Thursday, July 19, 2012

twenty weeks.

I will admit, the shock of finding out I am carrying twins has yet to lift. Throughout the day my thoughts range anywhere from excited to terrified to overjoyed and back to terrified again. I think I am most worried about the logistics of it all. I can't wrap my head around actually caring for THREE BABIES at the same time (Yes, Evie will almost be two when they come, but let's get real, almost two is pretty much still a baby).

Every time I do anything with Evie I wonder if we will ever do it again after the twins arrive. We go to lunch and I think "never again". We wander through Target and I imagine how I could fit 2 car seats in the shopping cart plus wrangle a 1 year old? Even walks through the neighborhood seem pretty unlikely unless Evie is up for walking next to my double stroller the entire time (and Evie isn't even walking yet. Like, at all.)

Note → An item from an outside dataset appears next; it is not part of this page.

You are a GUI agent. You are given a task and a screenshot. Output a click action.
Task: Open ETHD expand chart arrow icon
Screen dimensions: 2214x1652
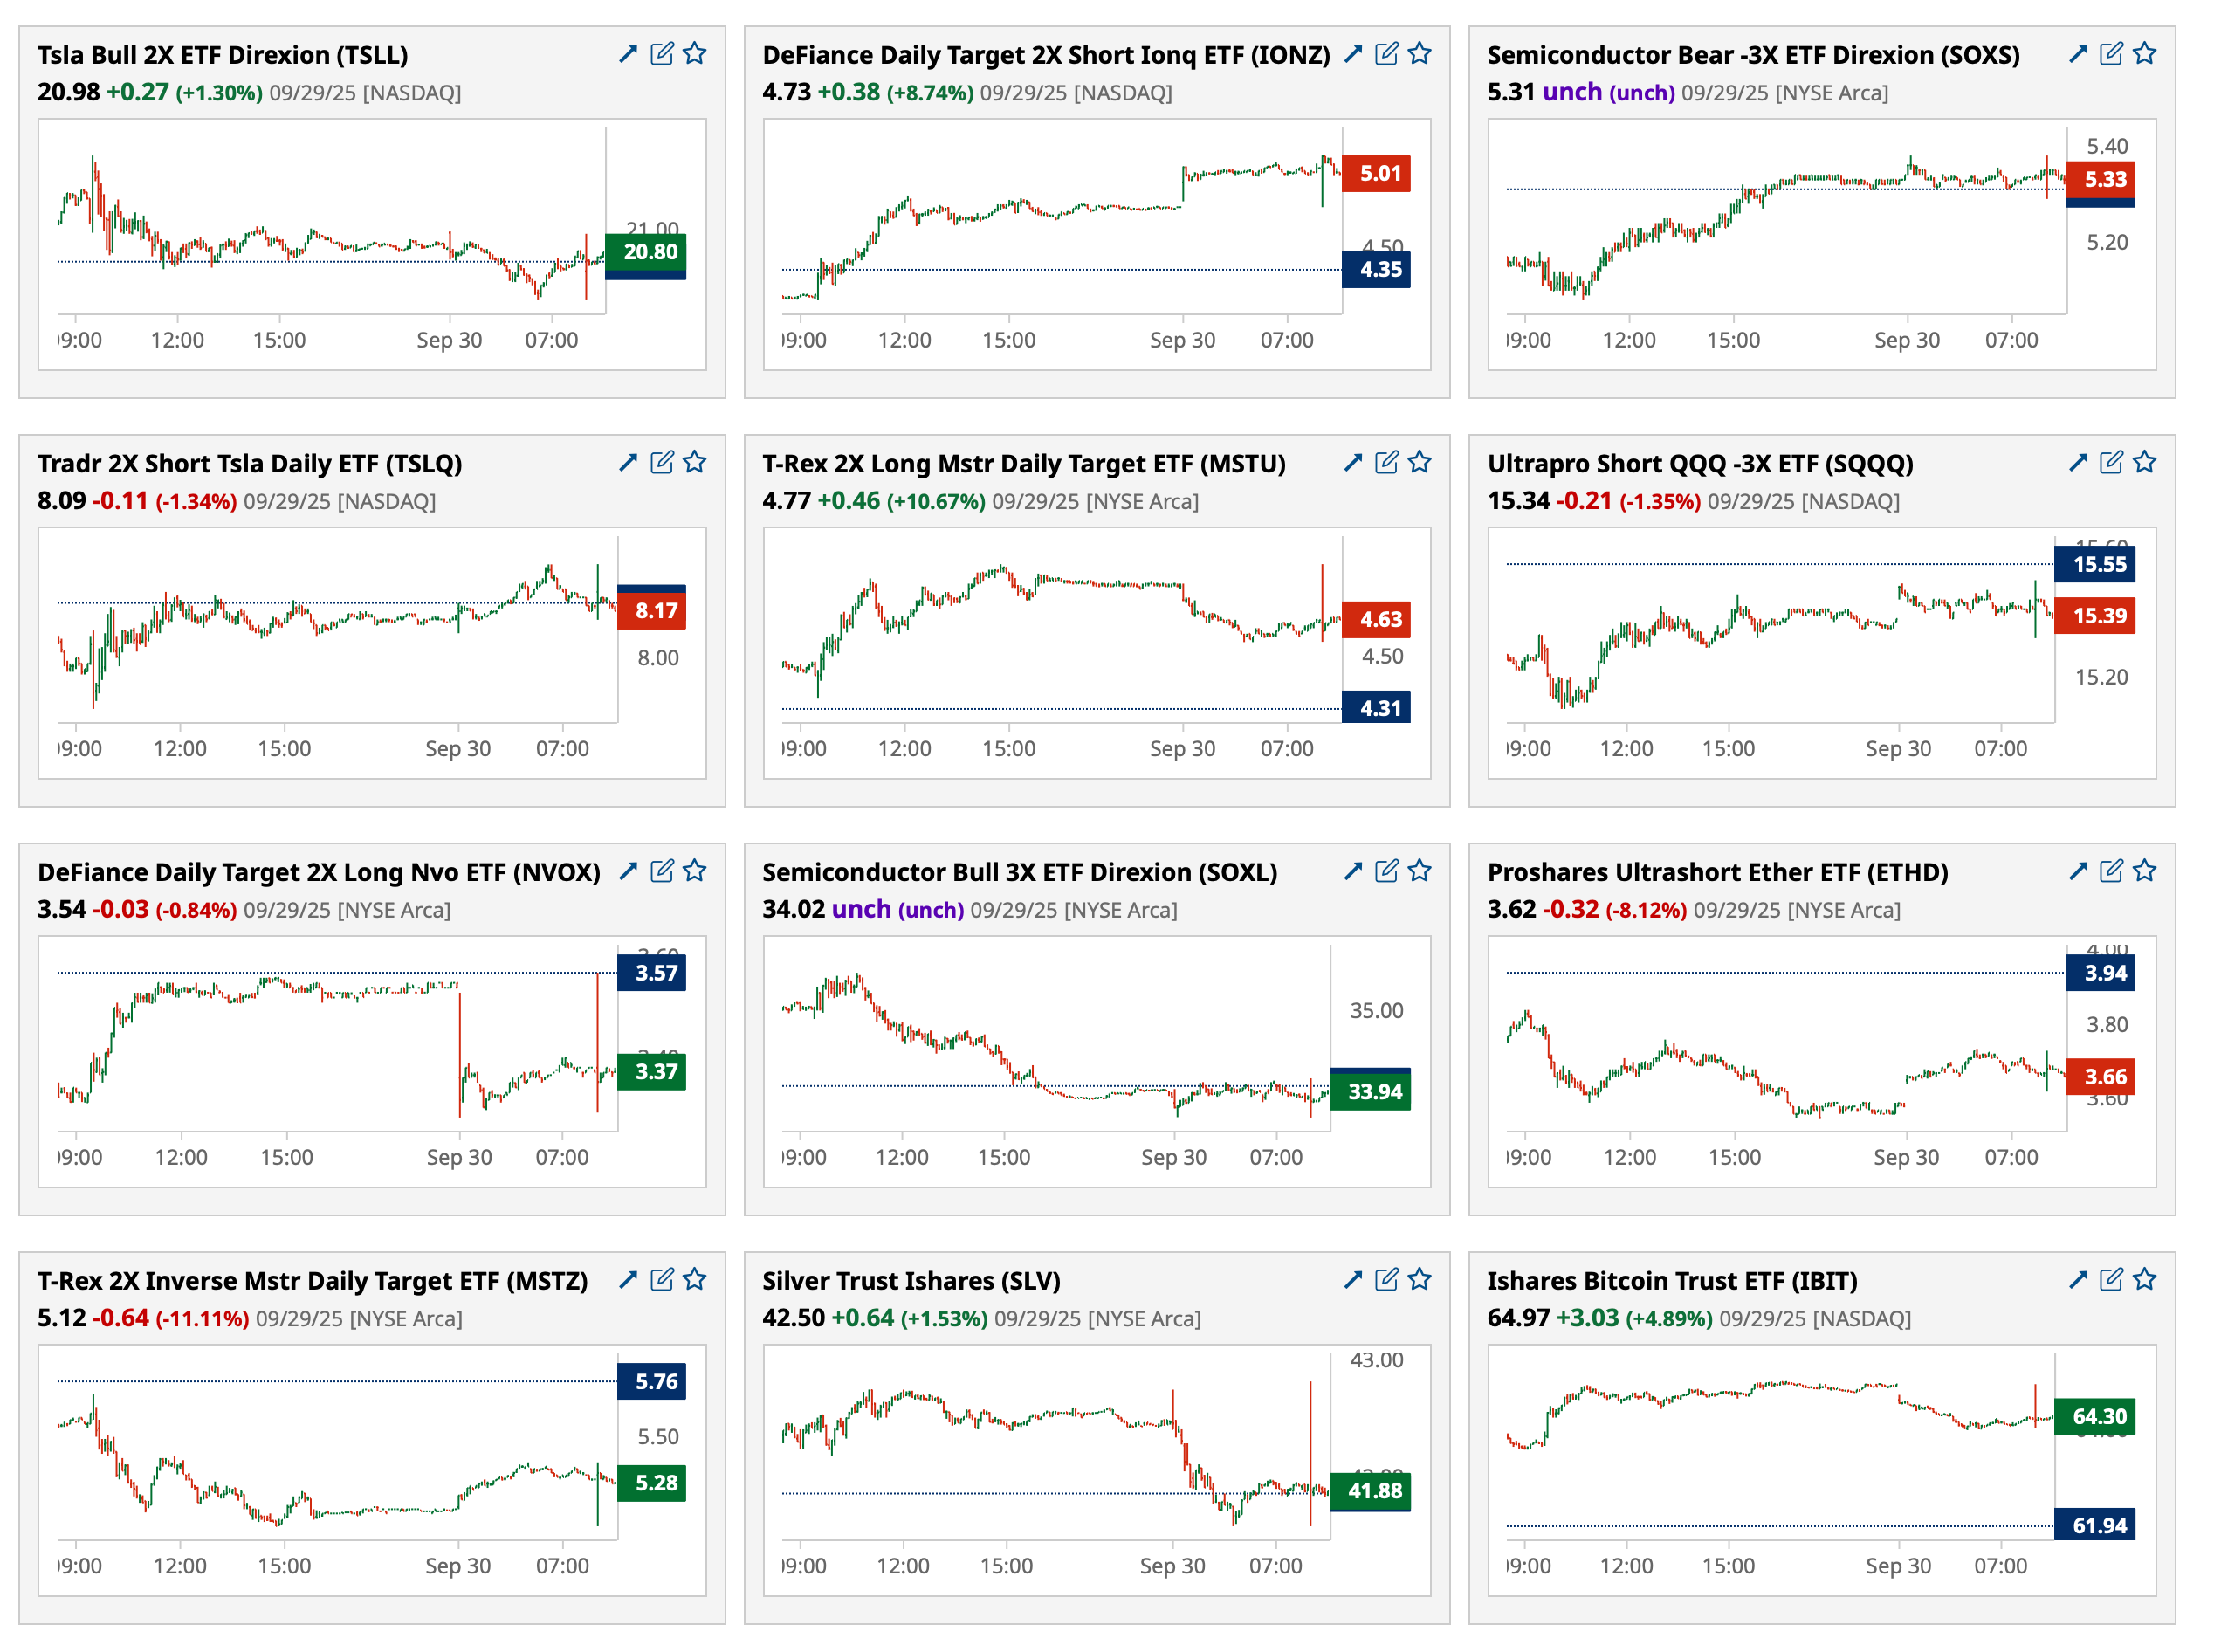pos(2078,871)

Ev comes to me during the day and clutches my leg, reaching up for me to hold her and I think "What will I do when I have 3 little people reaching up for me? Who will I pick up first? Who will I hold and kiss and calm as the other two cry? And how will I ever decide?"

As with most things in life, I know it does me no good to wonder about any of this. It is impossible for me to imagine how I will navigate my new life when I haven't even caught a glimpse of it yet. I have to keep reminding myself that I will figure it out when I get there. By the time I have 3 little people all reaching up to be held I will be a completely different person with a completely different set of  mothering skills and I will have learned how to love them all at once.

At least that's what I hope. That's what I'm clinging to. For now.

In other news, want to see something really hilarious??

pregnant with Evie at 20 weeks / pregnant with the twins at 20 weeks

This makes me laugh. 
 
Hahahahahaha ha ha ha. HA.

Also, cry.

7 comments:

  1. i think you're the best. i can't wait to see these twiiins! and you at 20 weeks this time around is the best. same with your laughing and crying. i'll cry with you, okay? miss our friendship (that's no longer virtual, right?).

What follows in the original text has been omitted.